Soccer For Peace
- Abbreviation: SFP
- Formation: 2002
- Founder: Ori Winitzer
- Type: 501(c)(3) charitable organization
- Purpose: To unite children of war-torn regions in their shared love of sport
- Location: New York, New York, U.S.;
- Website: www.soccerforpeace.com

= Soccer For Peace =

Soccer for Peace is a New York based nonprofit organization created in September 2002 by Ori Winitzer. Its mission is to unite children of war-torn regions in their shared love of soccer. It was originally intended as a one-time fundraising event, though the outpouring of support compelled Winitzer to develop an ongoing concept. In winter of 2003 Soccer for Peace was invited to attend the first ever Congress of Sport & Development in Magglingen, Switzerland. In June of that year, it held a tournament at Harvard University. The organization's first actual program, an overnight soccer camp for Jewish and Arab youth, took place in August 2005 in north central Israel, and it has held an overnight camp in every summer since though its size, length and location has varied. In 2007 it introduced an after school program, wherein camp participants would join others for additional training, educational sessions and league play. Its long-term vision is to expand its activities around the world.

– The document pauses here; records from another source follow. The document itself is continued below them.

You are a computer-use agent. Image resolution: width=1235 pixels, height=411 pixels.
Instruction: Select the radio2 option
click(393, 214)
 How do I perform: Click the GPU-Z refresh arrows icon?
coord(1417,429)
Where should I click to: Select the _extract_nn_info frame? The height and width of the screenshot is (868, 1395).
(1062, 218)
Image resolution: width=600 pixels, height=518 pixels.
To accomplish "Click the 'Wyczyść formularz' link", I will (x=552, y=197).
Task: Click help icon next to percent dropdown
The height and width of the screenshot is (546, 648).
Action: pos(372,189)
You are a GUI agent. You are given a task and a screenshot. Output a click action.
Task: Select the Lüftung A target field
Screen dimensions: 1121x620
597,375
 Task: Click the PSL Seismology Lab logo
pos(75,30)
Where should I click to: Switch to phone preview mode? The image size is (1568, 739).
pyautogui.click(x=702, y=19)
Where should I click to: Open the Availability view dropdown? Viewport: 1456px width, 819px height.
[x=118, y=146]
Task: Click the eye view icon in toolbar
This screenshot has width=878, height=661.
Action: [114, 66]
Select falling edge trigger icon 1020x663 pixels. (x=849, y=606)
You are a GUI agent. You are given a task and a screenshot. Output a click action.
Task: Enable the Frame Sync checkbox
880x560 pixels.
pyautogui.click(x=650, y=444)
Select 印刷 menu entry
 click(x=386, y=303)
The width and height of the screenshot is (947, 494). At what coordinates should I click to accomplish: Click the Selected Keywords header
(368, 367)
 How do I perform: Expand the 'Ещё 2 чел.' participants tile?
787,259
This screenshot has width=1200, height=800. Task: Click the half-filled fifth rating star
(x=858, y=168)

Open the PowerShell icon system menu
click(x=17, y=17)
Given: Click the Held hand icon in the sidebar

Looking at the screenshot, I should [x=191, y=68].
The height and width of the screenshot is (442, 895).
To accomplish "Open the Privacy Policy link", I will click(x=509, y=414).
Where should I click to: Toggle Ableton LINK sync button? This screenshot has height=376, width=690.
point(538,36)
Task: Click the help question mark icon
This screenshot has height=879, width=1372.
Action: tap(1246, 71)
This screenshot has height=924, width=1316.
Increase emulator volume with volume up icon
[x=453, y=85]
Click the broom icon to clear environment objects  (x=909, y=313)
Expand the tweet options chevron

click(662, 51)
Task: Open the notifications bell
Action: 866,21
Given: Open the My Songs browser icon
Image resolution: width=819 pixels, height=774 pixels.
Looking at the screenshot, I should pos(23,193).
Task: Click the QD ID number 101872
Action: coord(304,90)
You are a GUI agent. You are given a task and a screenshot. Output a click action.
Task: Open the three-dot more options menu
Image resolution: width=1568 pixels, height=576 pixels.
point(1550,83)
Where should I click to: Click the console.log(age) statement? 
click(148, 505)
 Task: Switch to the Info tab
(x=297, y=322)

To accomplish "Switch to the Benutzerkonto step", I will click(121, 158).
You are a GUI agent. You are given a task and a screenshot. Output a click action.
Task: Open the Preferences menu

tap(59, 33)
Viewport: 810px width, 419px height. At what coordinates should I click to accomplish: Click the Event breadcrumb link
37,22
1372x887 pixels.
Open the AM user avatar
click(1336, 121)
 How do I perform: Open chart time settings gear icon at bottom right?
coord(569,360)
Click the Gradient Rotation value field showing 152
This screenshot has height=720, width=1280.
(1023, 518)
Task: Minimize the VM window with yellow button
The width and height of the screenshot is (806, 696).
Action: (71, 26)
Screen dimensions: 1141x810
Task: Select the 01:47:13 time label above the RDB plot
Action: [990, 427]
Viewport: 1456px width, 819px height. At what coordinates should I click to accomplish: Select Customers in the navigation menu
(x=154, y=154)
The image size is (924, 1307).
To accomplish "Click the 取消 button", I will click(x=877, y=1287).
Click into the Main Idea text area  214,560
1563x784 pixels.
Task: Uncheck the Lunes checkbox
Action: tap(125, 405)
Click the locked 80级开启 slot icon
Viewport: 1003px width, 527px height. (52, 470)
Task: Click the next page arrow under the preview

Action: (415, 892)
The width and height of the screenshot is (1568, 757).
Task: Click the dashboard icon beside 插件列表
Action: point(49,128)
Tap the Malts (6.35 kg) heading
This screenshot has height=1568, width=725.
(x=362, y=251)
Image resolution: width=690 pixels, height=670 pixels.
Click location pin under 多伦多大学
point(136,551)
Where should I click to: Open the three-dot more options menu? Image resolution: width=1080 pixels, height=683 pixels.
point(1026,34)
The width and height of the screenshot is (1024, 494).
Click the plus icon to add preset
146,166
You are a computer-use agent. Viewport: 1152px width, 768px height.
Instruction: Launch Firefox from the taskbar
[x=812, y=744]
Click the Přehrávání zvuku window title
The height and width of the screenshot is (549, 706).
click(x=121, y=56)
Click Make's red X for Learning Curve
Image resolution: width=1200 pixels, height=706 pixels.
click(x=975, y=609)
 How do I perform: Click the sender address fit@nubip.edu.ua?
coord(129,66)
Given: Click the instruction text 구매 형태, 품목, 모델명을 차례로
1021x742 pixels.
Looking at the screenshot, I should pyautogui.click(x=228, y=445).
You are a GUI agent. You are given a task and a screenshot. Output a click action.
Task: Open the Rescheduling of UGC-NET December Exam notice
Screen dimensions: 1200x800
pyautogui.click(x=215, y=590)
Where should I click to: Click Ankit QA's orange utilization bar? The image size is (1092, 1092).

== Soccer for Peace Cup and Camp Coexistence ==
In 2008 The Soccer for Peace Cup brought together about 300 players from 32 teams in New York City. It was an all day soccer tournament which recruited 10- and 11-year-old Arab and Jewish children. The event raised funds to support the first Camp Coexistence, one-week soccer camp of over 100 children, followed by a year-long program in which children play more soccer and share other activities — visits to mosques and synagogues, trips to Bedouin camps and class discussions on understanding and peace.

== Growth initiatives ==
The organization seeks to expand the number of participants, including females, and the length of its programs, and looks to corporate partners.